The Daughter
Page 21
In my considered opinion patient has been apprehended and incarcerated due to ignorance and excessive zeal of the arresting officer. According to his report, patient was detained ‘while impeding circulation of traffic on a central thoroughfare.’ Though reclining on the paved surface at risk of serious bodily injury to herself, she was not engaged in indecent behaviour; patient was simply summoning a person named ‘Roubini’ to come to her assistance.

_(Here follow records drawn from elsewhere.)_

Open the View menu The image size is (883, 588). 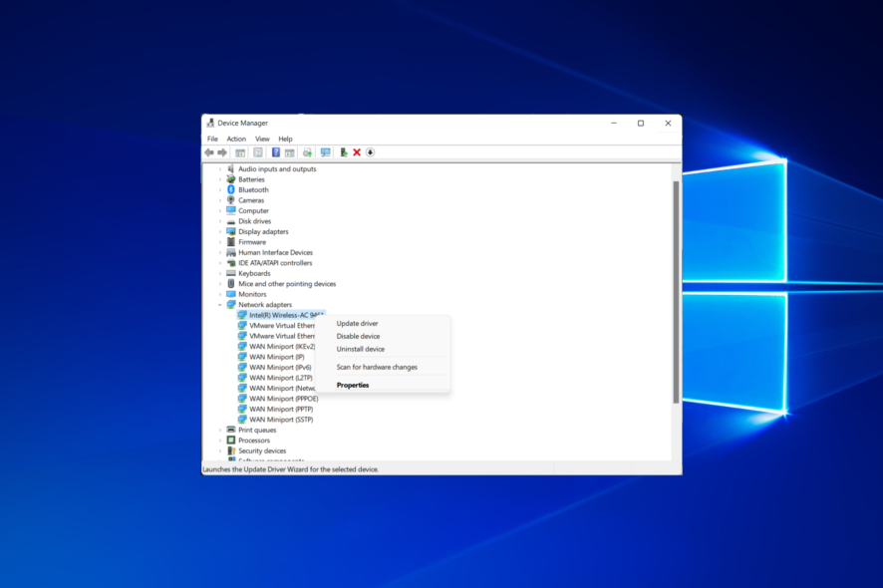tap(262, 139)
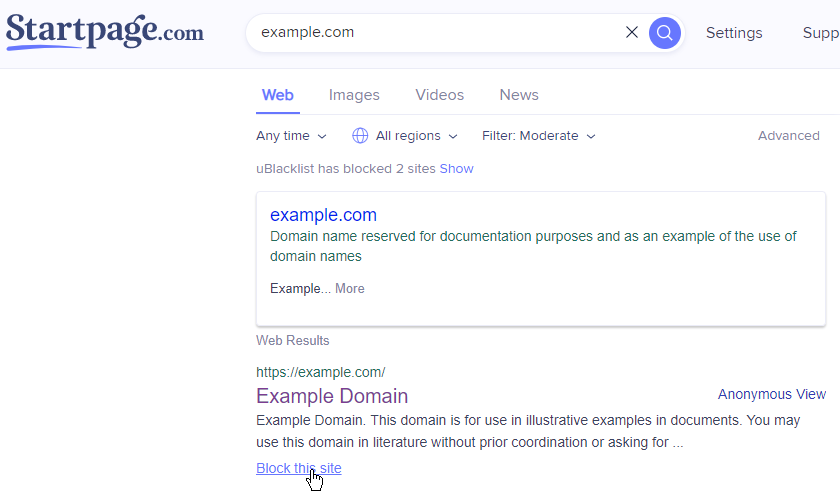Switch to the Images tab
The width and height of the screenshot is (840, 500).
(x=354, y=95)
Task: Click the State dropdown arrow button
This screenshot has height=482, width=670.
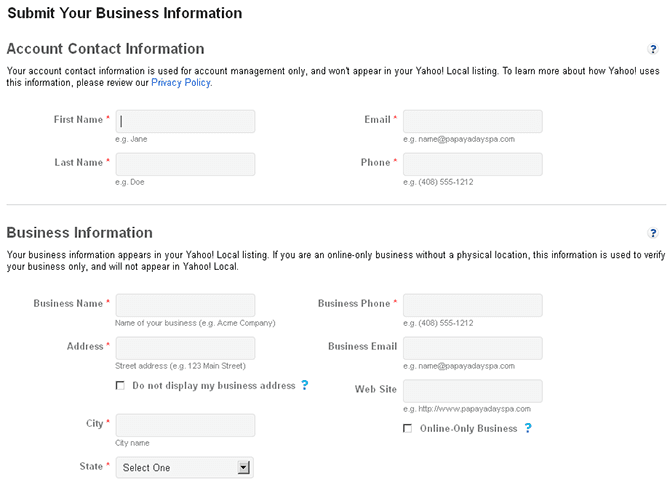Action: pos(244,467)
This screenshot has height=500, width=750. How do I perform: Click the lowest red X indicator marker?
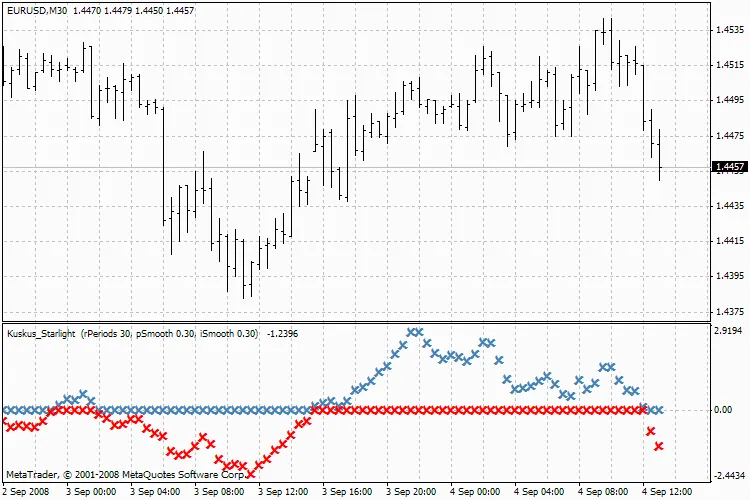point(250,473)
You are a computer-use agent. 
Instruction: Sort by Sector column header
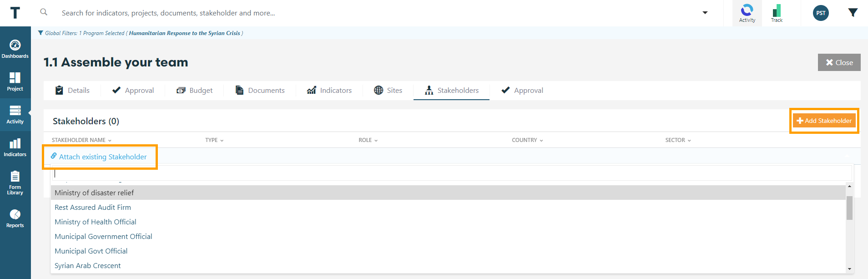coord(677,140)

As you will certainly appreciate, she was calling upon herself.
I recommend that the Police Department no longer concern itself in the event similar behavioural patterns on the part of the above-mentioned patient be repeated. Patient is entirely harmless, well-intentioned and simple of mind.
I must further report that following gynaecological examination as required by the Morality Division, and ordered by myself so as to allay certain suspicions, the above-mentioned Meskaris Roubini was certified to be a virgin.
Signature
SEAL
And generally speaking, there’s only one thing concerns me now, what with Mum gone and all. I keep seeing sort of like TV shows in front of my eyes, they come and then they go away. Or I never see them again, maybe I’m only dreaming. I don’t know. Take that funeral, the one with the old hags, for instance.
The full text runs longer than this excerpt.